In that brutal bad New Zealand winter of 2002 the worst storm ever recorded charged across the central North Island mountains, burying the forests in meters of snow and sending the few humans crazy enough to be out there in that onslaught fleeing for lonely mountain huts. Marooned by waist high drifts, fallen trees and winds colder than grief they huddled over cheerless fires while the storm howled and hammered at the windows like a break-in, eking out their food for the long wait. The canopies of that beautiful forest became weighed down by accumulating snow and when the lethal winds would not abate, toppled to the forest floor, their huge trunks shattering like match sticks. The great cathedral-like valleys and long skylines of ancient podocarps were decimated, a holocaust, their splintered blood red timbers oozing sap like the death of a great dynasty.
We came there for three days in 2011. The toppled forest giants lay in their beautiful ruins, engulfed now in ferns, algae, multiplying mosses, dissolving back into the earth, soil for the hibernating seeds of the new generations. Lichens, purple mushrooms, ancient symbiotic things competed for life on the armor plated bark; and myriad fungi, their delicate spiderweb filaments creeping out, hungry tentacles craving nutrients and life.

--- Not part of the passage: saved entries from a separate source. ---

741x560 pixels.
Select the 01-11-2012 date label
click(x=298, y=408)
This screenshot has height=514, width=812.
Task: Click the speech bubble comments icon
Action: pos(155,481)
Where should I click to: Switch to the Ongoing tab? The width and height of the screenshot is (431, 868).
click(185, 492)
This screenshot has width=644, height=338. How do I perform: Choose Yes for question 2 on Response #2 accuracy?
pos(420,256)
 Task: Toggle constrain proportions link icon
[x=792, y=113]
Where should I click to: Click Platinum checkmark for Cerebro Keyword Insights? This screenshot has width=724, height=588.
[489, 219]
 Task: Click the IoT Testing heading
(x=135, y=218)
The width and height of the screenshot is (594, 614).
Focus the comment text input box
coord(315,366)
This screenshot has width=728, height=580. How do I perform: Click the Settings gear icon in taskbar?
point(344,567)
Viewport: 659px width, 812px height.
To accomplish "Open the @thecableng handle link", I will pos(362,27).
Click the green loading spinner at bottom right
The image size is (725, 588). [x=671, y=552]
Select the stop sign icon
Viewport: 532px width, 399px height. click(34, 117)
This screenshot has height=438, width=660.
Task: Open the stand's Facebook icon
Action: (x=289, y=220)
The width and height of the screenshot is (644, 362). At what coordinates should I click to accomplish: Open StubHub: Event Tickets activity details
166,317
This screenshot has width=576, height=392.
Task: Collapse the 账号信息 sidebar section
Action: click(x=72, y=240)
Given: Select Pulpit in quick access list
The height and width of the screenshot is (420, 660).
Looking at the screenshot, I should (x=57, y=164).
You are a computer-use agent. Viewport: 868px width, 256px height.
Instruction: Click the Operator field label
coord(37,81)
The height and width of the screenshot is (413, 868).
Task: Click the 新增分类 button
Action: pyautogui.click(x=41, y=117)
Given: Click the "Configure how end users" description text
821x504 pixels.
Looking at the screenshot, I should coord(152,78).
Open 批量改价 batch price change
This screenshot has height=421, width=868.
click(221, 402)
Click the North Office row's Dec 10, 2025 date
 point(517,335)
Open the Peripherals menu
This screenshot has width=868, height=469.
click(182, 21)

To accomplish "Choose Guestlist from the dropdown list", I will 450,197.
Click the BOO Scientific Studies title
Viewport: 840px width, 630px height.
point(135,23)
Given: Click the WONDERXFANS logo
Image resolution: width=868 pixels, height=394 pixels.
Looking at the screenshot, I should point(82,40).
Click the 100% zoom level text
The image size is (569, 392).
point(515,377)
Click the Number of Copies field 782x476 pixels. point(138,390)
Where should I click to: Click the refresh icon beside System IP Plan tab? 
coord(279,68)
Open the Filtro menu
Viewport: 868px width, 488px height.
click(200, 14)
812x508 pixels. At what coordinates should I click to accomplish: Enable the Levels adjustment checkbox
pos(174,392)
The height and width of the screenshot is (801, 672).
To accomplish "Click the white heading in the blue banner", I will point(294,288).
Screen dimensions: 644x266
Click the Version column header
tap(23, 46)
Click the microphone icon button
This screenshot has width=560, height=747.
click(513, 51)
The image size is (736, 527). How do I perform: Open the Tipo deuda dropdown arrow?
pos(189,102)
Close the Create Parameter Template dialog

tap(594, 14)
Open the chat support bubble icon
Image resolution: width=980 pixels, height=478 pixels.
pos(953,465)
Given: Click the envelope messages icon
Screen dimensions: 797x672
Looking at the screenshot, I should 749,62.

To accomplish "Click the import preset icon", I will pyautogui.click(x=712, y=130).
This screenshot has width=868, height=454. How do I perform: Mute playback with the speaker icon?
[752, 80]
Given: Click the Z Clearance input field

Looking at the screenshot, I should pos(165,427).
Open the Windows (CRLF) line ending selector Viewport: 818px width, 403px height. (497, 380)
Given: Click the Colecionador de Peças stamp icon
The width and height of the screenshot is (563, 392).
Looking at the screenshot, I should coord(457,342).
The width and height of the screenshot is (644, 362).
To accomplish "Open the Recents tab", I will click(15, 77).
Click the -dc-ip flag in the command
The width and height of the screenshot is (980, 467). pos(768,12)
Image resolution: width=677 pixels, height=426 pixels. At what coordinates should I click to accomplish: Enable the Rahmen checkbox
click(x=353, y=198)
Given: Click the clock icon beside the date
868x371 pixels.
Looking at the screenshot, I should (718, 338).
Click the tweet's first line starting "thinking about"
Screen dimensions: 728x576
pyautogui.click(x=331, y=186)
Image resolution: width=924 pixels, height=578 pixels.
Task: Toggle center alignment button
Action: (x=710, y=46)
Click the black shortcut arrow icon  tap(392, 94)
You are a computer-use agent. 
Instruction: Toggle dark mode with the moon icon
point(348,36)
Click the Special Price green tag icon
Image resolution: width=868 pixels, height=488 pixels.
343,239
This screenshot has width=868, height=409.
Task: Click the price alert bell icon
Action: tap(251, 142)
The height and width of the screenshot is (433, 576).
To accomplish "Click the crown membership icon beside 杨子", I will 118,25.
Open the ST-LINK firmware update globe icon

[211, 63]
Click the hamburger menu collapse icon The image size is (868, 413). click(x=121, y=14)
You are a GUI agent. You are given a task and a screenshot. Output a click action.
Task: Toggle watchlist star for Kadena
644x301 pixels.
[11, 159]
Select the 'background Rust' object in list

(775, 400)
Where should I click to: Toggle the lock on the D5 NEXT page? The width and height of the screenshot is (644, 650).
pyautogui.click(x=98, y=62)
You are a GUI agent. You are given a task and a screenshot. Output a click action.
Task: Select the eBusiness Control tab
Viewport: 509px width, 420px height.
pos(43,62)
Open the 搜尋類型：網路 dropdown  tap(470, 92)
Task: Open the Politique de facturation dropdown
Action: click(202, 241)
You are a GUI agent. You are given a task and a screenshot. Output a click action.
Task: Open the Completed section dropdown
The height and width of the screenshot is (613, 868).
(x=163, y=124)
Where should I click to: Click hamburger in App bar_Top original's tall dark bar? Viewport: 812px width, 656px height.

In pools of startling transparency, grandfather trout fit to grace any fisherman’s extravagant dreams lazed above pebble beds of smooth argillite and grey river stones. The water achingly cold, pure as tears. And deer tracks in the mud pans and snow, the splayed imprint of a hurrying stag, and last night, deft hooves of a hind, light, cautious. She stopped just there, listening deeply into the intense and telling silences, hearing every tiny sound of the night – stealthy wings, an owl trawling the dark; the mute whirr of a ghost moth; leaves moving, the sighing forest; the susurrations of water; far off a kiwi’s plaintive cry. Then reassured, moving on.
Our flimsy tent fly is not needed on this clear night and we lie on the forest floor in our sleeping bags, staring up through the dark shapes of trees into an indigo sky filled with dishevelled stars, a high tossed handful of jasmine flowers. Now the long wait till dawn, awareness without thought, the brimming silence, the attentive listening – not just into the darkness but into those deeper silences that are existential, open you up to other perspectives and broodings. The long night swallows up the follies in your mind.
Then 5 am, the dawn sky swallowing its last pale stars, retiring owls calling from the dark folds of hills, a dim figure shuffling down to the cold, crystalline river to wash. Then to meditate together around a fire piled high with deadfall. “ Look” says Ramana Maharshi in a passage I remember from somewhere. “ This little finger covers the eye and prevents the whole world from being seen. In the same way this small mind covers the whole universe and prevents Reality from being seen. See how powerful it is!”.
But in this silence before the dawn chorus of the birds the mind melts slowly away and there is only this moment attenuated out like a long string of presence, only the here and now and the simplicity of pure being. In this happiness, Guru writes, “we will really spread our wings, and we will feel that we are flying in the divine freedom-sky. The entire length and breadth of the world become ours, not for us to rule over but as an expansion of our consciousness. We become reality and vastness itself.”